I hate feeling fat. I hate feeling anxious. I hate being stressed. For the past week the only thing I’ve wanted to do is purge. It’s so fucking hard not to.
I’ve been sick for the past few days, and my grandparents asked me if I were pregnant. WTF NO
I haven’t felt this bad in awhile. I’m sinking back into the sadness that I’ve fought with for months. Where is my life going? I just want someone to hold me and tell me everything is going to be okay.
I just took my last final for this semester. I’m also moving out of my dorm and back home today, which is somewhat upsetting. I like being on my own. I like having freedom.
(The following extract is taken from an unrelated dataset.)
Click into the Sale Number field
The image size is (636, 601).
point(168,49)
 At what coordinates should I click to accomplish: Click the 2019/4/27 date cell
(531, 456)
I only plan to stay at home until mid July because I’m getting an apartment. I’m really excited and optimistic for the upcoming months. I hope this summer can top the last.
When you’re in love with someone, who’s in love with someone else, but they used to love you, and sometimes you think they still do, but you’re not forsure anymore, and to make matters even worse this person lives miles and miles away..
So I had court yesterday. I got 6 months of probation, 20 hours of community service, and I have to get evaluated to make sure I don’t have a drug/alcohol problem. Plus court costs & fines.
At least I didn’t go to jail.
I also don’t understand how everyone I fall in love with gets tired of me or loves someone else. Fuck. I’ll stop with my rants now.